Sony Pictures Classics
Look, The Wife is not a movie anyone will remember in 5 years. Glenn Close has given many Oscar-worthy performances, and she's quite good in The Wife. The reason to watch this movie is so you understand that when she takes home the Oscar. Otherwise, the film is fairly superfluous.
All in all, Glenn Close's various acceptance speeches have been more exciting. That's not to say The Wife is bad, necessarily. Instead, it's merely a reminder that a great actress can shine wherever she's working. Glenn Close is one of those great actresses, and in a few weeks, she'll have the ultimate recognition of that.
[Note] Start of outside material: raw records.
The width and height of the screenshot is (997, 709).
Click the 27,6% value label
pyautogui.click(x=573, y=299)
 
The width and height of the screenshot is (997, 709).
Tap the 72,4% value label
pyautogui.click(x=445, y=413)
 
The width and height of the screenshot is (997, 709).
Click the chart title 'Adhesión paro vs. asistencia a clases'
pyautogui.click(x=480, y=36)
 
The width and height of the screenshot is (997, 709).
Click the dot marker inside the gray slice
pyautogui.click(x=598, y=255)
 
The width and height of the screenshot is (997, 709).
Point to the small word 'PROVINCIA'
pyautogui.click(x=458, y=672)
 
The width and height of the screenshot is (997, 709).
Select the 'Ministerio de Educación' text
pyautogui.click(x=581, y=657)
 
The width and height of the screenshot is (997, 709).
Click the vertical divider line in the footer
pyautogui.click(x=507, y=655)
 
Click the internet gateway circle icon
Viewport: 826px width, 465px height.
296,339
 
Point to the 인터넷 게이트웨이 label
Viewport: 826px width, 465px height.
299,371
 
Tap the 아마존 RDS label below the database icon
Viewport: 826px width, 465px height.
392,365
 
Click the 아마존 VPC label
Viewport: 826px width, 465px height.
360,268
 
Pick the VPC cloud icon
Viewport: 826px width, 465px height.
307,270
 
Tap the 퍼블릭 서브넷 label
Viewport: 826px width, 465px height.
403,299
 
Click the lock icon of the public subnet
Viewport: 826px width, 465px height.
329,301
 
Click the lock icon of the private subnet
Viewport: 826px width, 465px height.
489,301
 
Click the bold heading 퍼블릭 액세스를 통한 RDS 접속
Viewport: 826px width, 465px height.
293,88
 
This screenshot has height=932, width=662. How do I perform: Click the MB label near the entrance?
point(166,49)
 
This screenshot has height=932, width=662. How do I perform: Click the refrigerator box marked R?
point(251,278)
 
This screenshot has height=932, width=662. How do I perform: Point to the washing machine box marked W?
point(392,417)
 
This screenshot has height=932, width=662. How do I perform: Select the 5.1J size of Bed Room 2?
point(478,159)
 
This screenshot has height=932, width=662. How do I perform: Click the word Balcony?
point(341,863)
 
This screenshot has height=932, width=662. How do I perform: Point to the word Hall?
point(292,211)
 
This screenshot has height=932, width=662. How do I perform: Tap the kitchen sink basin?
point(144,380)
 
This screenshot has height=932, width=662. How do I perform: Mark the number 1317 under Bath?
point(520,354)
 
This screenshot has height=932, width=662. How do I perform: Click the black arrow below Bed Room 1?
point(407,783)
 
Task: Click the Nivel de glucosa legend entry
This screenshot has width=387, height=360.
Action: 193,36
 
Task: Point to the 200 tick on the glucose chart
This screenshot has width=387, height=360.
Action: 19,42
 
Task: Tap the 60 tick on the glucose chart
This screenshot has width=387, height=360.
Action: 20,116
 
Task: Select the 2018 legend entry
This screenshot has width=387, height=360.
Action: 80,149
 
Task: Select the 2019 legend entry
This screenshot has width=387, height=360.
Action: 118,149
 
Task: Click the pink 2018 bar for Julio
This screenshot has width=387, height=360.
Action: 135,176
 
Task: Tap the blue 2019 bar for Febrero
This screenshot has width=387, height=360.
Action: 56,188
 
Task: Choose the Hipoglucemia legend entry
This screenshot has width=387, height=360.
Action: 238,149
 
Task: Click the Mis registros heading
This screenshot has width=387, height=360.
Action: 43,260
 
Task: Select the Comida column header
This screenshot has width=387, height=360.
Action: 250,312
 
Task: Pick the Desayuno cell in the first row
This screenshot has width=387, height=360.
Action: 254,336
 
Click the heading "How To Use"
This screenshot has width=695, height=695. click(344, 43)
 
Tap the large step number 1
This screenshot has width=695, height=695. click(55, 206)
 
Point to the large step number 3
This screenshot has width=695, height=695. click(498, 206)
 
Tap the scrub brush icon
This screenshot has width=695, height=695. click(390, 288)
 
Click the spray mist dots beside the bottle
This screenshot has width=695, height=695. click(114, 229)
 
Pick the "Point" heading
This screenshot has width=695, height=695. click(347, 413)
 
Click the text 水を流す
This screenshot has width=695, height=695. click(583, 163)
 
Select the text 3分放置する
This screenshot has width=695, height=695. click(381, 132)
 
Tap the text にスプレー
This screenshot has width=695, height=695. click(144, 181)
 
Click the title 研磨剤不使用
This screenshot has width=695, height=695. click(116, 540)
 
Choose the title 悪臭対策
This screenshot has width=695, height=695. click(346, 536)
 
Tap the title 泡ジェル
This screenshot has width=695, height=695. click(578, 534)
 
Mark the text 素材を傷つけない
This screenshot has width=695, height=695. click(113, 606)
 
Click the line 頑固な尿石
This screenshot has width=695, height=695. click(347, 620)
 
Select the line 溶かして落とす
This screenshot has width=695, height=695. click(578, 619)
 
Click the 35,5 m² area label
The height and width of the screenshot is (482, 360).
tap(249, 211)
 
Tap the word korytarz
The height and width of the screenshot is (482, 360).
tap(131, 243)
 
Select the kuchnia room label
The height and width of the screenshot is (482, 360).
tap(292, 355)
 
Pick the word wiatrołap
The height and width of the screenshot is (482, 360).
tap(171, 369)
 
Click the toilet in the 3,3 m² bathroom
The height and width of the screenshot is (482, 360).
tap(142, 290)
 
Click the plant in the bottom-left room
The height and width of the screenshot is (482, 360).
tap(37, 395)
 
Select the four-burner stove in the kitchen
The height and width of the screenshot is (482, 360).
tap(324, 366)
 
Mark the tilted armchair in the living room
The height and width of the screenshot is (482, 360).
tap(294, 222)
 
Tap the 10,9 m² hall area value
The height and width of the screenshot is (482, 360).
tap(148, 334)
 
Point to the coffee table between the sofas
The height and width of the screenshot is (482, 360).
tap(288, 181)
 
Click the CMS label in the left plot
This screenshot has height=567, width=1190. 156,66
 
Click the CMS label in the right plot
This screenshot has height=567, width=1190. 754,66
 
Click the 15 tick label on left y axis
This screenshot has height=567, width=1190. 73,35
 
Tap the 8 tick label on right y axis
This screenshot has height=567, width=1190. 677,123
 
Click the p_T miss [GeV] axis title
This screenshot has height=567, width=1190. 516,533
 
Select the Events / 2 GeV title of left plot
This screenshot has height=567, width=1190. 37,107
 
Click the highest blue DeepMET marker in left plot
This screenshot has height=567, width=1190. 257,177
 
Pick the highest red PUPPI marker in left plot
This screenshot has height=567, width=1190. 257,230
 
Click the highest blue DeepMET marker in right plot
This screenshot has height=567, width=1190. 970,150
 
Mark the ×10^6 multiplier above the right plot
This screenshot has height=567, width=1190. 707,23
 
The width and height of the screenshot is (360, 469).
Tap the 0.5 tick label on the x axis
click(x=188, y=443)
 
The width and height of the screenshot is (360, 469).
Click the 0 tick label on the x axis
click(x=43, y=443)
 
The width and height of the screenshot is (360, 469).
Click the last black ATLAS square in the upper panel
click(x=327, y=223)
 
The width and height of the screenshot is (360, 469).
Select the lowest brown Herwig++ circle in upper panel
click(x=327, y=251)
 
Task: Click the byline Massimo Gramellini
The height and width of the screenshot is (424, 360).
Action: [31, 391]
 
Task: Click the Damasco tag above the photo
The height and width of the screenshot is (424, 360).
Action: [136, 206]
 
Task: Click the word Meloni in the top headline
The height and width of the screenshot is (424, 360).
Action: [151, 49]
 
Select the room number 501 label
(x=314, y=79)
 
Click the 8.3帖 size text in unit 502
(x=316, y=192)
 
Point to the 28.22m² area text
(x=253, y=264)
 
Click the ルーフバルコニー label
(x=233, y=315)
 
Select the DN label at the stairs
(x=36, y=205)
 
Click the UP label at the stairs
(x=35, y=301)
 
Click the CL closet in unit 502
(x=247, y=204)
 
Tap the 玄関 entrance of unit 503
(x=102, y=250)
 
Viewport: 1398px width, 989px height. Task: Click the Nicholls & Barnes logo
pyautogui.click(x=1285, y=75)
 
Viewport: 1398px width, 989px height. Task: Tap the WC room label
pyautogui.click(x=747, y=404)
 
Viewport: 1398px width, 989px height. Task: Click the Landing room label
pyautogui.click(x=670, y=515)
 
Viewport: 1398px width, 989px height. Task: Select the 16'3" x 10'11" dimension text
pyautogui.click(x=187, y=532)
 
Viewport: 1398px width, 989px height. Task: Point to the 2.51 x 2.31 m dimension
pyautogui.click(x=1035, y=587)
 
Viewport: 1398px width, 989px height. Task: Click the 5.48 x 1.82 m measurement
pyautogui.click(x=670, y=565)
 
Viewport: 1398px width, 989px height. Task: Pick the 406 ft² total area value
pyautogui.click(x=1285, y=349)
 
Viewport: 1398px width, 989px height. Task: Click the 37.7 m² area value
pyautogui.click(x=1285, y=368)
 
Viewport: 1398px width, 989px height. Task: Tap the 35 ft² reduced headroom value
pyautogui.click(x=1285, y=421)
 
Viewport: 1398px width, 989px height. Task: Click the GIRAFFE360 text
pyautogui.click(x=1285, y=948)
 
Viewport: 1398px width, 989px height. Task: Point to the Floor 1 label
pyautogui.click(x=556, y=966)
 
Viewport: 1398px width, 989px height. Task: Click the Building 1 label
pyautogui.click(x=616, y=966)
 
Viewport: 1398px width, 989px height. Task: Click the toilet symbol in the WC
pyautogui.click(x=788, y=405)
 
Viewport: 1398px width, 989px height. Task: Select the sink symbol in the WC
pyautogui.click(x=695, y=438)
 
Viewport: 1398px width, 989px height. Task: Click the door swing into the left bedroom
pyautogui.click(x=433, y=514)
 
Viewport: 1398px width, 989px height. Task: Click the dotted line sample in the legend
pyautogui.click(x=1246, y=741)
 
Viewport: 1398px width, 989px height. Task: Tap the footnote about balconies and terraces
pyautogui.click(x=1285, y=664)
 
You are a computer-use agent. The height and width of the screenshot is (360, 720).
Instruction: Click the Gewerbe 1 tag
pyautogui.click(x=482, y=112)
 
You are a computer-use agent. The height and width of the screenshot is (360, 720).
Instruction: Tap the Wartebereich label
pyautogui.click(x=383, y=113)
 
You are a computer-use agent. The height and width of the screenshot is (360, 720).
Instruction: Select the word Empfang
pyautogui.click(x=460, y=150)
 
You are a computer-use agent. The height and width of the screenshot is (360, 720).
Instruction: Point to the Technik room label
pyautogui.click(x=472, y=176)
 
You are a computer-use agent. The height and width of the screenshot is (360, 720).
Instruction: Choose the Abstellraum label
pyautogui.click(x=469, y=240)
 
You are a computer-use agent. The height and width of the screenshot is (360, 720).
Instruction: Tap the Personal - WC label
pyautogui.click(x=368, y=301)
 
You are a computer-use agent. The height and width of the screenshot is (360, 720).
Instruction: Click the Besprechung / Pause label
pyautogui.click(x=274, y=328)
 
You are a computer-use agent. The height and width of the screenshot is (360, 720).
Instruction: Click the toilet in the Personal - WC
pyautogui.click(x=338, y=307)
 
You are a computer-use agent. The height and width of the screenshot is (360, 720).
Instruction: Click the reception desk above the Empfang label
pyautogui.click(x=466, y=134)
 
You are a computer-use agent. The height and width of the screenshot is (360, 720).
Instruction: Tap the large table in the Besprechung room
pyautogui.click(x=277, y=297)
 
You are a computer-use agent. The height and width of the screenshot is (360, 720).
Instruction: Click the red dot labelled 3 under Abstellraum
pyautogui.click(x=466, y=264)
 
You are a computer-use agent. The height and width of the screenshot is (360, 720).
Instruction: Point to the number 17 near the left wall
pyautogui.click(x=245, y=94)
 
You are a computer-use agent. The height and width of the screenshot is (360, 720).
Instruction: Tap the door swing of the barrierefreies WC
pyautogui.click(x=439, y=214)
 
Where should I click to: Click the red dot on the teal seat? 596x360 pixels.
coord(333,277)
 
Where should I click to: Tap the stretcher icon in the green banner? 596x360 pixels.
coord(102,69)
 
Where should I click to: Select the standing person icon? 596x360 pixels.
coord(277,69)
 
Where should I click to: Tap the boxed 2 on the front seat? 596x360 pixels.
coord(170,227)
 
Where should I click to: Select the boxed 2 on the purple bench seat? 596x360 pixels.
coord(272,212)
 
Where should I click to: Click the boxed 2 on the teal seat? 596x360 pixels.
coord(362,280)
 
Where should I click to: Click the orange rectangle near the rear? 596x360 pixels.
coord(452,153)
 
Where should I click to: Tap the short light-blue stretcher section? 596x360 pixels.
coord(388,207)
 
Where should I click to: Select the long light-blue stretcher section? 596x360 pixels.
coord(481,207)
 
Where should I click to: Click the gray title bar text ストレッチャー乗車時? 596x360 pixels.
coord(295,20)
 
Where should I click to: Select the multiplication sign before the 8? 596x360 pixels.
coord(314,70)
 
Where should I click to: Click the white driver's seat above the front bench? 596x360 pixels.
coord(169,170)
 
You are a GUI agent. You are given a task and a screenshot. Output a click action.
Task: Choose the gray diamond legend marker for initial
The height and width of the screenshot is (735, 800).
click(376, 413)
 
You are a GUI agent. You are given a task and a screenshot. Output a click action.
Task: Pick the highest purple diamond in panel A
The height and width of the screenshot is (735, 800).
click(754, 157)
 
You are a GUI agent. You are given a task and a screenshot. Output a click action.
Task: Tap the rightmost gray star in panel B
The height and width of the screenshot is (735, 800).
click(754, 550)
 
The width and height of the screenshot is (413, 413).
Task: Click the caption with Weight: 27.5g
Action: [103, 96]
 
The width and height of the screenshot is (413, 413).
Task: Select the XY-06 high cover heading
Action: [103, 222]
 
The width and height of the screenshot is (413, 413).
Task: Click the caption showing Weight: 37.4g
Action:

Vice is a big swing. It doesn't really work all that well, but it might be worth watching just to see how it fails. The movie wants to be about how insidious Dick Cheney was in spite of his lack of charisma. It gets that message across, but in doing so, it feels like it's working way too hard.
There's also a level of condescension hanging over the film that's tough to swallow. Like, we get it, he sucked. Either you think that or you don't. What we don't need is a movie to yell at us for two hours for not caring enough about it. Nobody likes a scold.
Green Book is actually a very watchable movie if you don't think about what you're watching. It's a fairly broad, funny movie about a road trip through the South between a white driver and a black musician. If you don't examine it, it's fine.
Once you do, though, things start to fall apart. Green Book is the kind of movie that might have been released 30 years ago. Its views on race are based only in understanding and don't really consider the systemic issues at play in all forms of racism. It's a movie about a white dude who learns to be less racist. Green Book is not going to change the world.
20th Century Fox
Bohemian Rhapsody is a bad movie that many people have already seen. It's a huge worldwide smash, but one that works best as an ode to Queen's many great songs. Otherwise, the film works mostly as a running list of cliches that most other music biopics try to avoid.
Behind the scenes, things get even worse for the film. Director Bryan Singer has been credibly accused of rape, and none of the film's stars know how to handle it. It's better to just avoid this film altogether. After all, there aren't very many reasons to watch it in the first place.